This hearty Healthy Baked Apple Oatmeal has become my go-to breakfast option for busy mornings and lazy weekends alike. Combining the wholesome goodness of oats with the natural sweetness of apples and maple syrup, this baked delight delivers both nutrition and comfort in every bite.
I first created this recipe during a particularly hectic week when I needed breakfasts I could prepare once and enjoy for days. Now it has become a Sunday ritual in our home, filling the kitchen with the comforting aroma of cinnamon and baked apples.
Ingredients
- Old fashioned rolled oats: the star ingredient providing fiber and hearty texture. Choose thick cut oats for the best results
- Almond milk: adds creaminess without dairy. The subtle nutty flavor complements the apples beautifully
- Fresh apples: provides natural sweetness and moisture. Choose firm varieties like Honeycrisp or Granny Smith
- Chopped pecans: adds essential healthy fats and a satisfying crunch
- Maple syrup: brings natural sweetness. Opt for pure maple syrup rather than pancake syrup
- Olive oil: contributes healthy fats and prevents dryness. Use a light variety to avoid overpowering
- Egg: acts as a binder to hold everything together. Brings protein to the breakfast
- Warming spices: cinnamon ginger and nutmeg create that classic apple pie flavor profile
Step-by-Step Instructions
- Prepare Your Space:
- Preheat your oven to 350°F and take time to properly grease an 8x8 baking dish. I find a light coating of cooking spray works perfectly but butter also creates a nice flavor. Make sure to cover the corners where sticking often occurs.
- Combine All Ingredients:
- In a large mixing bowl add all ingredients at once. Gently stir until everything is well incorporated making sure the egg is fully beaten throughout and the spices are evenly distributed. The consistency will be quite wet which is exactly what you want.
- Transfer and Bake:
- Pour the mixture into your prepared baking dish spreading it evenly to the corners. It will appear to have too much liquid but this is normal. The oats will absorb this moisture during baking creating the perfect texture. Bake uncovered for 35 to 40 minutes until the top turns golden brown and all liquid has been absorbed.

The cinnamon in this recipe is really the secret ingredient that makes everything shine. I discovered years ago that using high quality Ceylon cinnamon rather than the more common Cassia variety adds a complex sweetness without any bitter notes. My grandmother always said good cinnamon was worth the extra cost and this recipe proves her right every time.
Storage Recommendations
This baked oatmeal maintains its quality remarkably well when properly stored. After cooling completely divide it into individual portions in airtight containers and refrigerate for up to a week. The flavor actually develops nicely after a day in the refrigerator with the spices becoming more pronounced. For longer storage wrap individual portions tightly in plastic wrap then place in freezer bags where they will keep for up to three months. Thaw overnight in the refrigerator before reheating.
Customization Options
This recipe welcomes creative adaptations based on seasonal availability and personal preferences. In summer replace apples with fresh berries like blueberries or sliced strawberries. Fall calls for pears or pumpkin puree with extra cinnamon. Winter is perfect for adding dried cranberries and orange zest. The nuts can be swapped too walnuts provide excellent omega3s while sliced almonds offer a lighter crunch. For a tropical twist try coconut milk instead of almond milk and add diced pineapple and shredded coconut.
Serving Suggestions
While delicious on its own this baked oatmeal reaches new heights with thoughtful accompaniments. Warm portions can be topped with a dollop of Greek yogurt which adds protein and creates a pleasing temperature contrast. A drizzle of additional maple syrup or honey brings extra sweetness for those with a sweet tooth.
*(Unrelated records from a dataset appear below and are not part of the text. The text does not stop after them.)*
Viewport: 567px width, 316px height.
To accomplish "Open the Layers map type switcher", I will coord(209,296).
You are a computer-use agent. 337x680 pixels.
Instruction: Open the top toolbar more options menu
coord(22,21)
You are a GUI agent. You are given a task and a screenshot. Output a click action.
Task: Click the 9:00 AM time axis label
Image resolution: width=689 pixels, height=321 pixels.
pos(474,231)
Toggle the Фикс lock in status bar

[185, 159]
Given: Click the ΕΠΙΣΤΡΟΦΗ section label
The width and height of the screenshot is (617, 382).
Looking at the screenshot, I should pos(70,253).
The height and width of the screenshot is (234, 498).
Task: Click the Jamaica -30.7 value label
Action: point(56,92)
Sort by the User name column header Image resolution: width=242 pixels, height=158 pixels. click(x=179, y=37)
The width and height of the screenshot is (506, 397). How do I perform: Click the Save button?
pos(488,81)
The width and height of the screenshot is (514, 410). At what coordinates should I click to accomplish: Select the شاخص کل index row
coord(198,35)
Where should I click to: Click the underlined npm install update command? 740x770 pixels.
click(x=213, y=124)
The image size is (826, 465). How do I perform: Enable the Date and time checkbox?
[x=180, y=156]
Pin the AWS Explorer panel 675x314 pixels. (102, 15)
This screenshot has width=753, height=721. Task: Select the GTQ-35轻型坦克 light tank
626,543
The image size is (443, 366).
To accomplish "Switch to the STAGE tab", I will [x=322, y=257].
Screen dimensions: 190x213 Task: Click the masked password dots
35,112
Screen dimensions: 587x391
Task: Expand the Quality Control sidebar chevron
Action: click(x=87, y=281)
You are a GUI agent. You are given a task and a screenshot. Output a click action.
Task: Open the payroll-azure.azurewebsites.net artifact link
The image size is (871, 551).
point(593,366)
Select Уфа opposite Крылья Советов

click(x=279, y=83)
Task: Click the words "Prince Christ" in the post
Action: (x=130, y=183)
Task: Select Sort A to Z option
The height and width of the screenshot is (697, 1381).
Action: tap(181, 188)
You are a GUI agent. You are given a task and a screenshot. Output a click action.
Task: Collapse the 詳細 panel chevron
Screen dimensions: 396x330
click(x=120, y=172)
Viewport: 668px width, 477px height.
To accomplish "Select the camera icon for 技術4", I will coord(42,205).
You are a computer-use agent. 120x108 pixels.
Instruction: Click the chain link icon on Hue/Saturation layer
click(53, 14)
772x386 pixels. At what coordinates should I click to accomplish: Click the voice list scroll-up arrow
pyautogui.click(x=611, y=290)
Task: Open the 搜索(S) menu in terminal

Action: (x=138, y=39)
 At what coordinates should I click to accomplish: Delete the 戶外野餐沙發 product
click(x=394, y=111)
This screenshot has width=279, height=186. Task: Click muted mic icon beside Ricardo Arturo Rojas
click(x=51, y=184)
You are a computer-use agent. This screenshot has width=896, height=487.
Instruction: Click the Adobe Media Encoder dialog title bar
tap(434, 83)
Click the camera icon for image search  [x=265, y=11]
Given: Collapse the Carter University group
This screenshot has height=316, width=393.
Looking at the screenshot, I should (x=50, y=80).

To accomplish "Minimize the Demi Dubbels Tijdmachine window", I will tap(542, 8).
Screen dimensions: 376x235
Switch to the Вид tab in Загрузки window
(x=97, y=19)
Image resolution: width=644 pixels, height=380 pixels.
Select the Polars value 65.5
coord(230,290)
Fresh fruit like sliced bananas or berries adds vibrant color and nutritional value. For special occasions try serving with a scoop of vanilla yogurt and a sprinkle of granola for added crunch.
Common Queries
- → Can I substitute the pecans with other nuts?
Yes, you can swap in walnuts, almonds, or macadamia nuts for the pecans to suit your preference or allergies.
- → Is this oatmeal suitable for meal prep?
Absolutely! Prep ahead, refrigerate, and enjoy a ready-to-eat breakfast throughout the week. You can also freeze portions.
- → How should I store leftovers?
Keep leftovers in an airtight container in the refrigerator for up to a week. Avoid storing at room temperature.
- → Can I use different types of milk?
Yes, feel free to use dairy or plant-based milk alternatives; the texture and flavor will adjust slightly.
- → What makes this baked oatmeal healthy?
It's packed with whole grain oats, apples, nuts, and lightly sweetened with maple syrup for a nourishing start.